TASK DETAILS: Below this line are records; transcribe exactly the lines between the one holding "Toggle the Végszámla kelt end date checkbox" and the one holding "1112x577 pixels.", inclusive, and omit the pictures.

Recorded data:
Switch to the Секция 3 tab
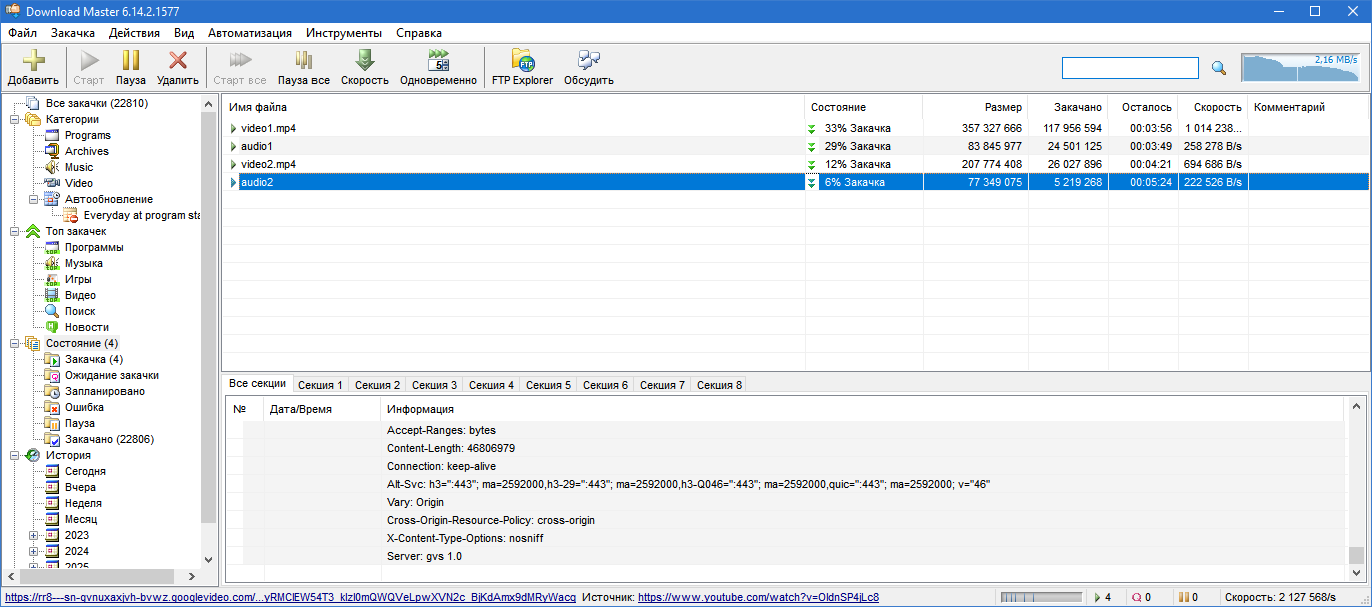This screenshot has height=607, width=1372. [434, 385]
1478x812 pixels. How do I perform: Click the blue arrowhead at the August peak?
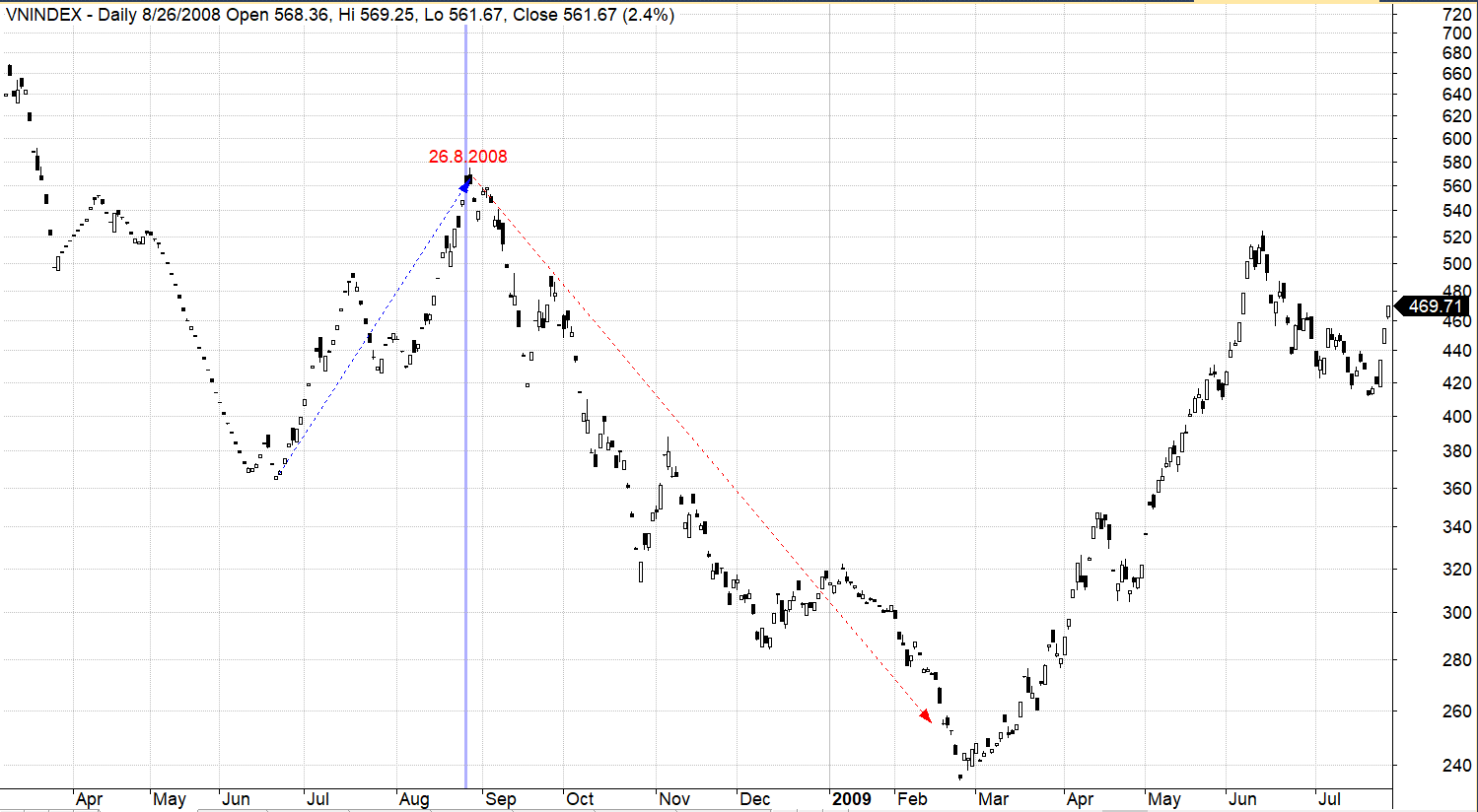point(465,183)

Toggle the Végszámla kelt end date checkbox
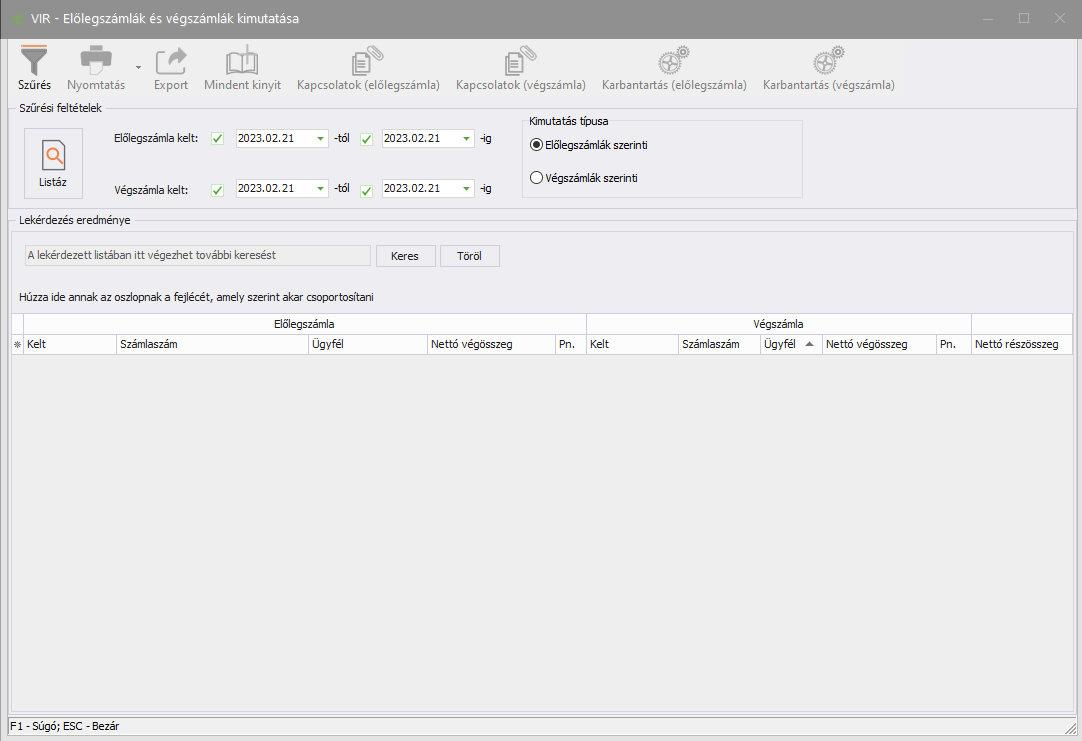366,189
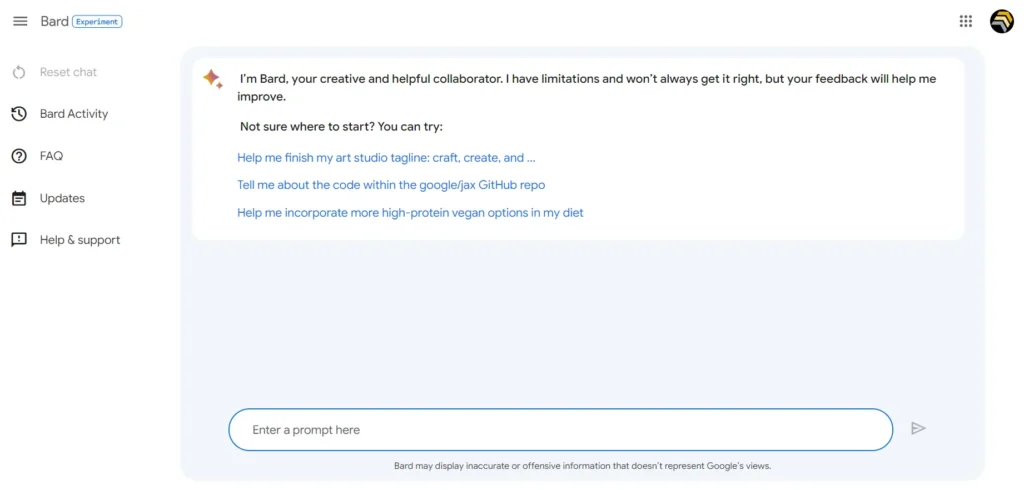This screenshot has height=490, width=1024.
Task: Click the Help & support speech bubble icon
Action: click(19, 240)
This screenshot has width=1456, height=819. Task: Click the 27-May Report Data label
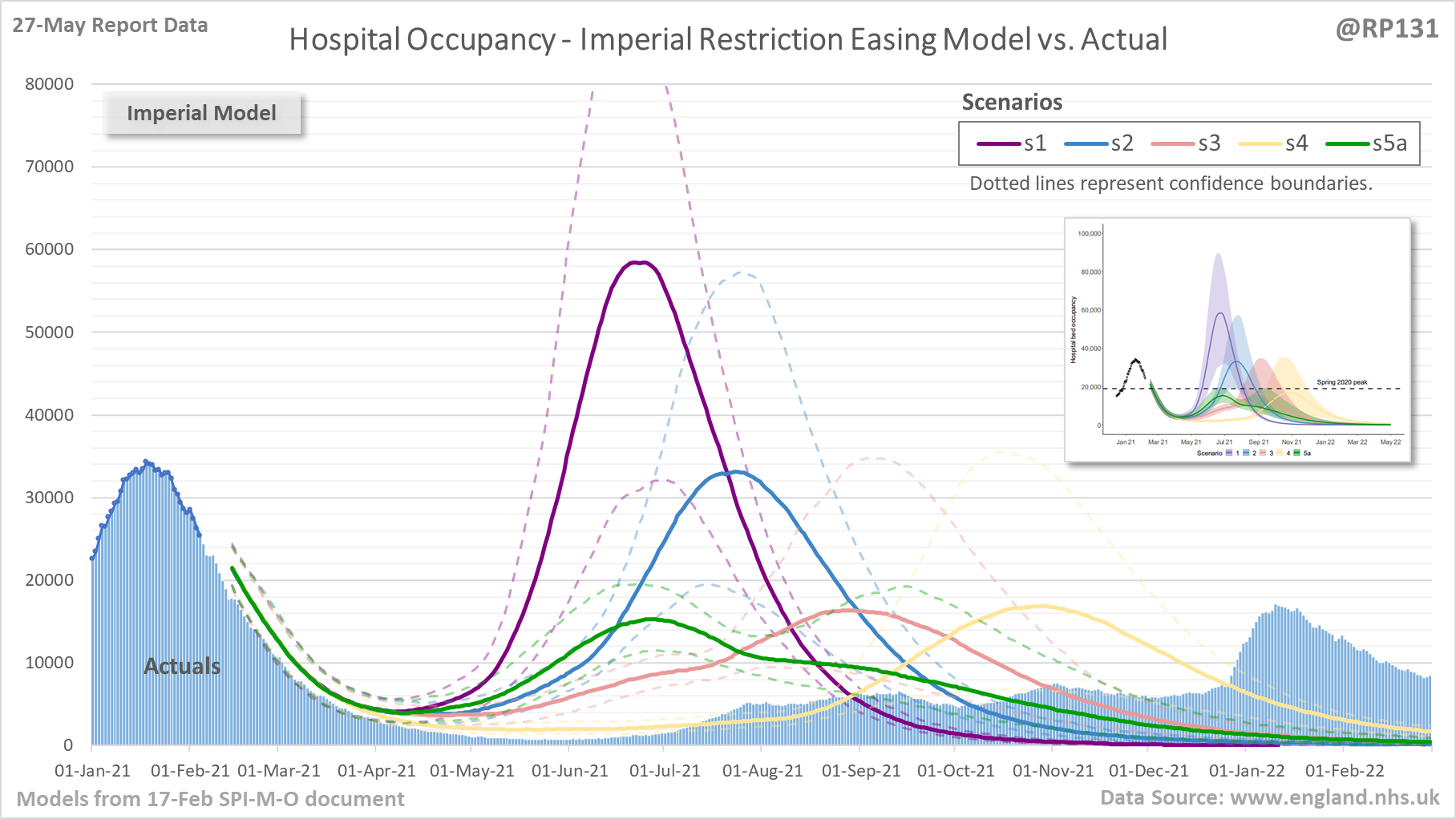[110, 26]
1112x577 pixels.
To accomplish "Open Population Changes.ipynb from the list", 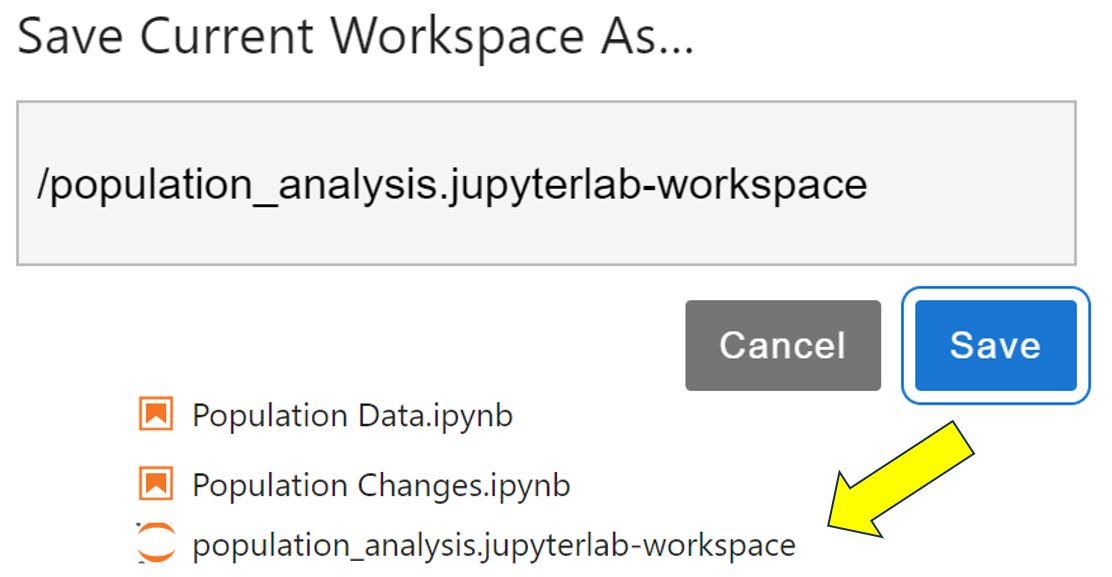I will pos(380,484).
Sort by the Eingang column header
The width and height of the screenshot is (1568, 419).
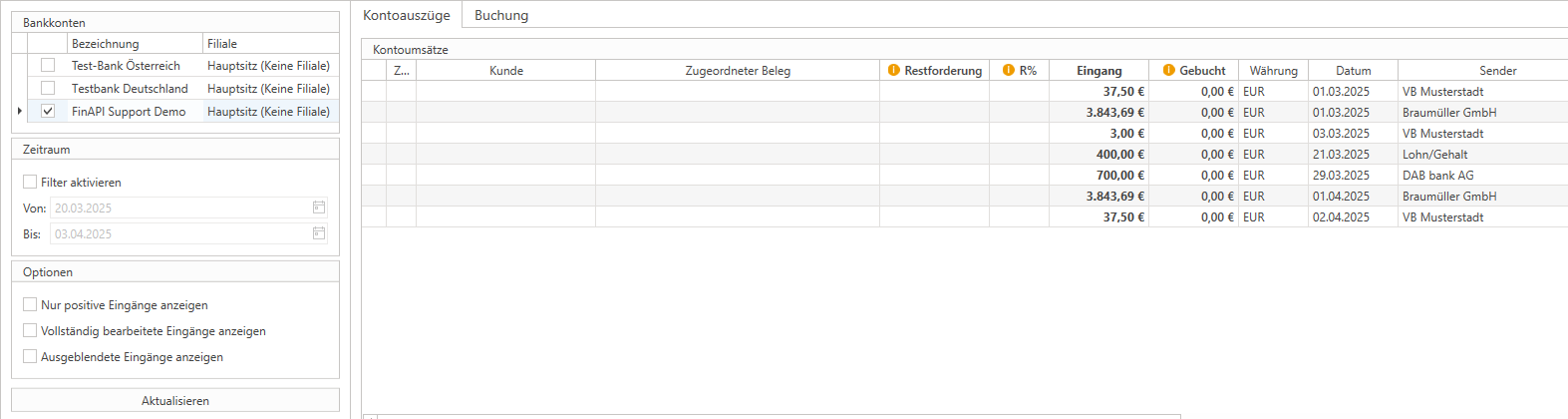(1098, 70)
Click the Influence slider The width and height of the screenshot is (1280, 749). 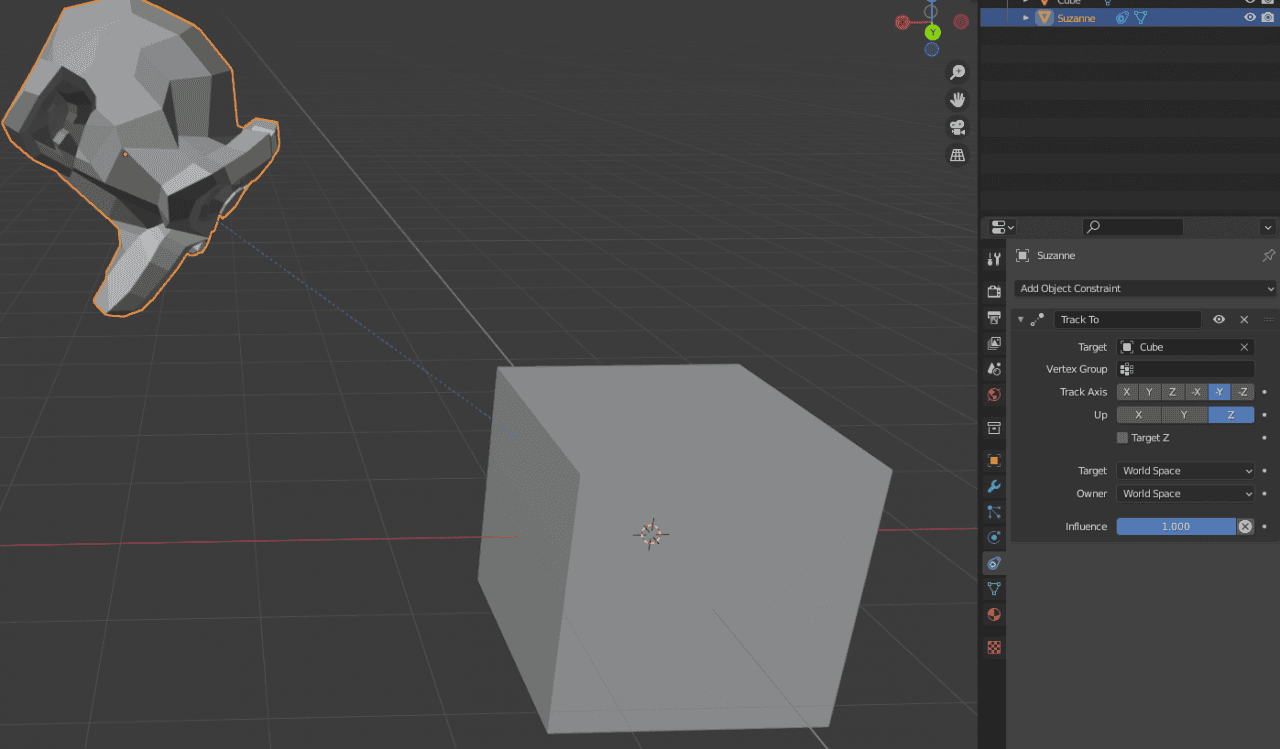[x=1176, y=526]
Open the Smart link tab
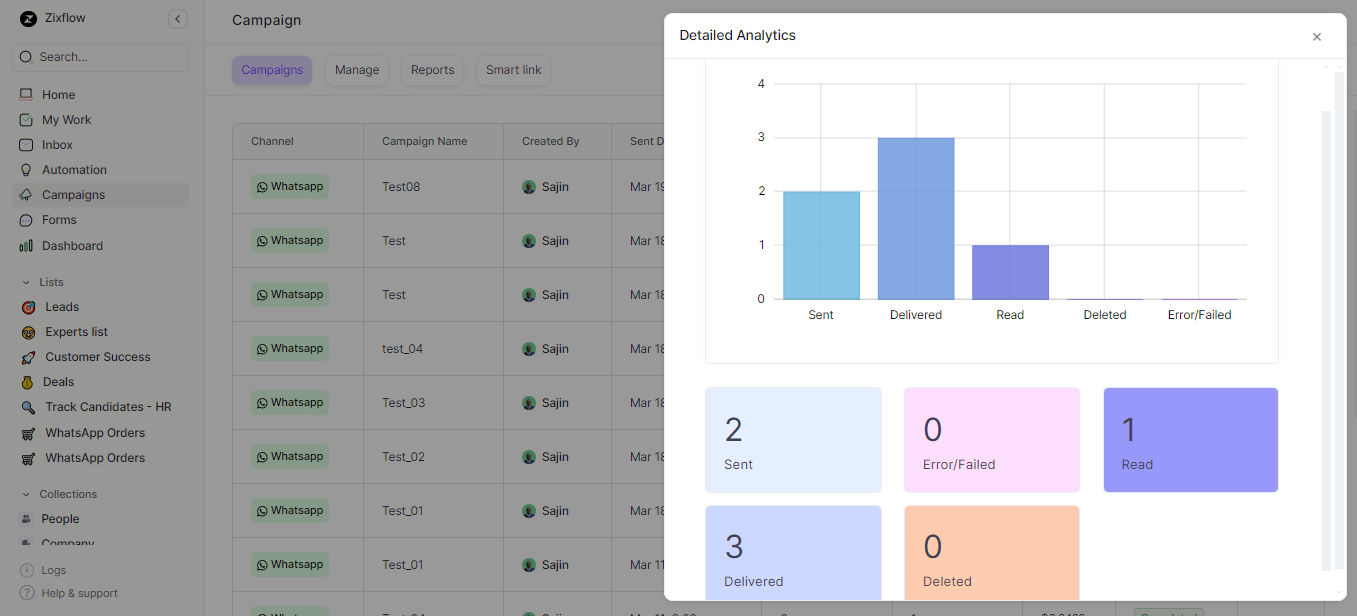 tap(513, 70)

RESPONSE AREA:
Toggle the Végszámla kelt end date checkbox
366,189
This screenshot has height=490, width=1024.
Task: Click the Help & support speech bubble icon
Action: click(19, 240)
This screenshot has width=1456, height=819. Task: Click the 27-May Report Data label
[110, 26]
1112x577 pixels.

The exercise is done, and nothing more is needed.